Августовской ночью президент Америки вручил своим летчикам три атомные бомбы. Одна бомба испепелила Хиросиму, вторая — Нагасаки, а третью бомбу оставили в запасе, чтобы устрашать мир. Но народы мира клянутся: не упадет на мирные города третья бомба, не повторится трагедия Хиросимы. Я это увидел в день Хиросимы.
День Хиросимы, 6 августа.
Несколько лет назад, 6 августа, я видел Хиросиму. Никогда мне не забыть тот день. Я видел в Хиросиме часы, остановившиеся в восемь часов пятнадцать минут. В эту минуту солнечный день превратился в кошмарную ночь. Кровью обагрились две реки, текущие в Хиросиме. Все живое было погребено под волнами беды. А в девять часов на город упал голубой атомный дождь.
Американские летчики со смехом рассказывали, что город был виден, как на ладони, и это дало возможность сбросить бомбу точно в цель.

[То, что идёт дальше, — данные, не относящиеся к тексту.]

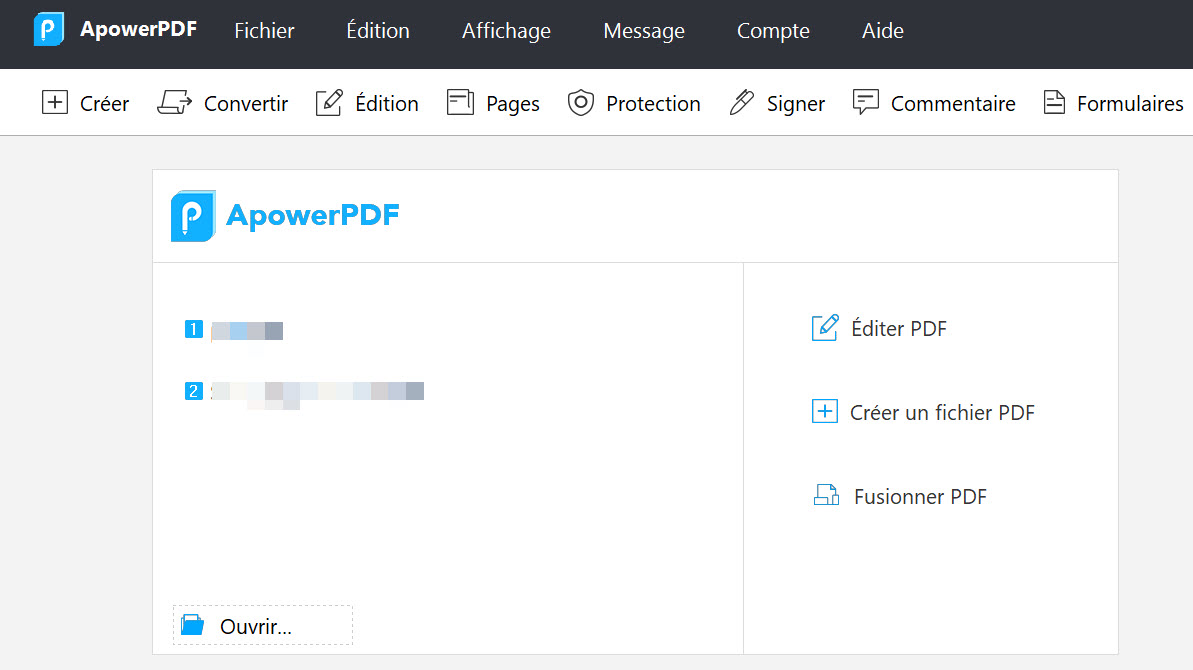Open the Convertir tool
The height and width of the screenshot is (670, 1193).
[222, 102]
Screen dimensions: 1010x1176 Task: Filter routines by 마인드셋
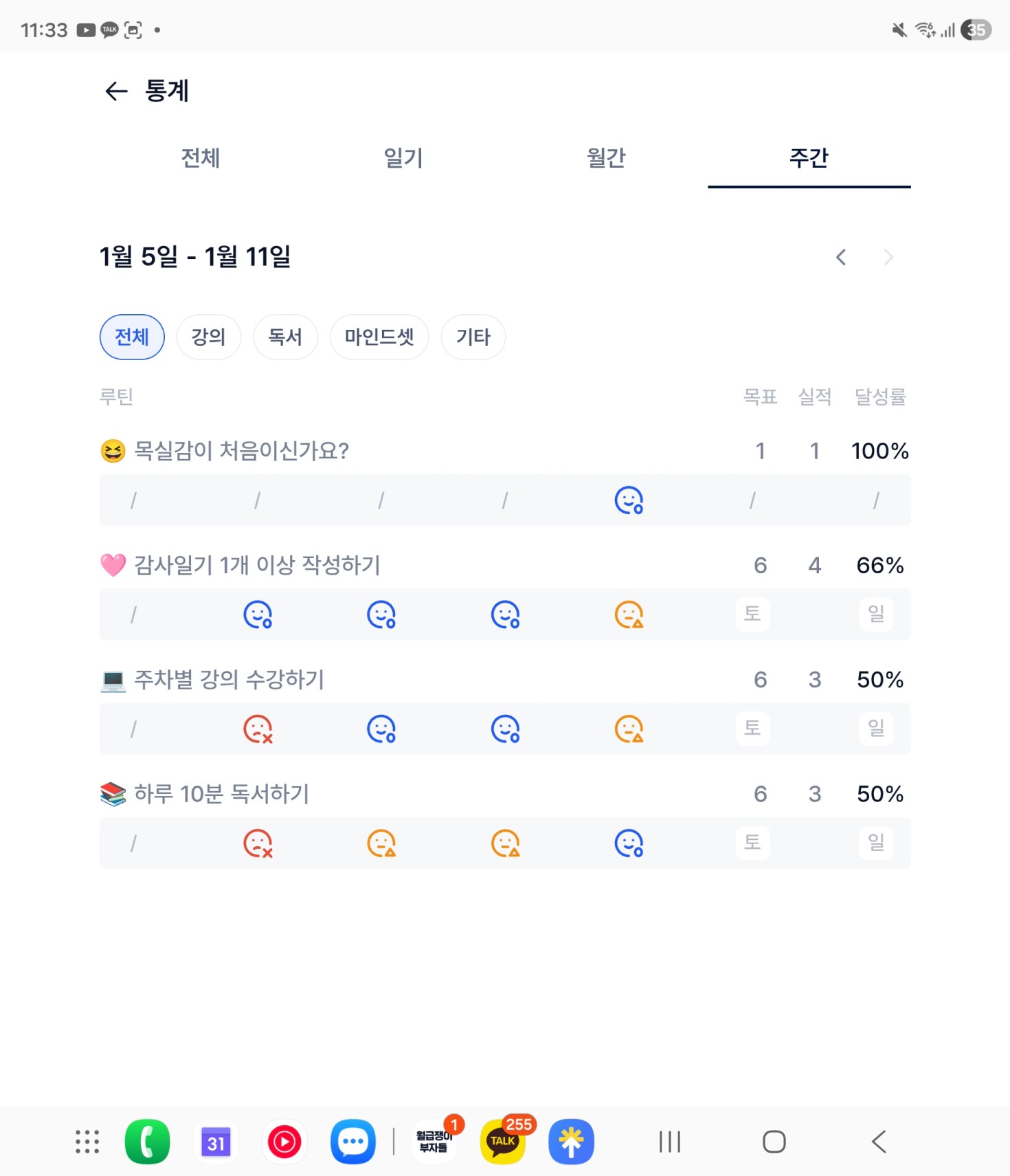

Чем гордятся убийцы! Волчья повадка. Ни позор, ни проклятья народов их не смущают и не трогают.
Жил в наших горах известный разбойник. Спустя много лет у разбойника спросили, не грызет ли его совесть за содеянное зло.
— Грызет… — сказал он. — Грызет сейчас, когда дети становятся взрослыми.
С тех пор как была сброшена бомба на Хиросиму, выросло новое поколение. Но совесть и сейчас не грызет американских империалистов.
Один японский друг сказал мне как-то:
— Самый печальный удел у гадальщиц.
— Почему?
— Они живут без веры.
— Люди — не гадальщицы. Они верят в разум и справедливость. С этой верой они живут, трудятся, творят.
В Хиросиме часто встречаются люди, идущие с белой палкой. Это слепые. К счастью, народы не слепы. Не белые палки держат они в руках, а знамя мира…
… Эти строки я пишу у себя дома, в Махачкале. Ко мне в гости приехали мои японские друзья. Мы говорим о Хиросиме, о жертвах. Вспоминаем день праздника двадцатилетних.
Мы поднимаем рог, наполненный горским вином, за мир, за дружбу. Мой японский друг говорит:
— Пусть снег падает на Фудзияму. Пусть будет мир. С этим все согласны.